Kicking off with an engine-revving drum roll from Dave Grohl, "Breed" is one of the punkest, rawest and most urgent songs on Nevermind — and a clear highlight within their catalog. Cobain's flippant "I don't care" refrain is as hummable as anything he's ever written, but it's the fat-ass bass line and scorching guitar solo — which slides between the left and right channels to create a dizzying effect — that really make it pop.
Leave it to Nirvana to write a song that poetically explores how faith can keep someone from the brink of suicide, and then have a chorus that's just variations of the word "yeah." Nevermind's third single, "Lithium" (which was originally intended to be the album's first), exemplifies Cobain's genius as a pop songwriter who could simultaneously tackle heavy topics and play with hot-blooded energy.

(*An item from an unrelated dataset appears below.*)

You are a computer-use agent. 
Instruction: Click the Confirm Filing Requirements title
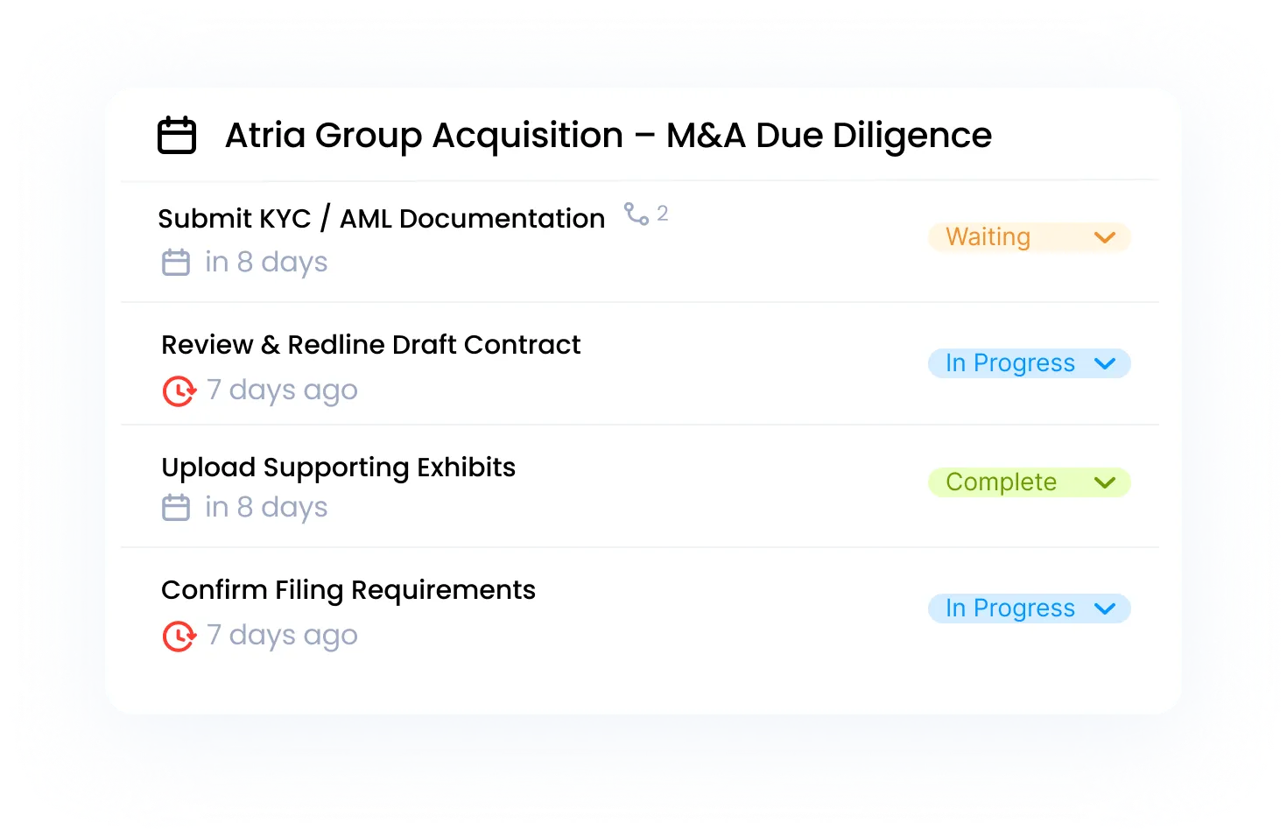pos(348,589)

It's an undeniable banger.
Arriving solidly in the record's second half, "Lounge Act" is a deep cut from Nevermind that's one of the album's shortest tracks. Its front end is built on a jangly guitar riff and somewhat chipper bass line, but it really comes into its own when Cobain unloads during the bridge with a crackling howl that carries over into its gravelly final verse. It's not a song that most people rank among the LP's standouts, so it's cool to see it get such a high placement in this poll.
Cobain yawped, "Come on over and do the twist," and our readers followed suit. Rather than going with the obvious pick here, the voters chose the B-side to "Smells Like Teen Spirit," which was also included on the band's 1992 compilation, Incesticide. It's hard to argue that "Aneurysm" isn't a perfect Nirvana song — from the snotty hook and explosive chorus to the clever pop-cultural references and noisy outro. A great, contrarian choice for No. 1.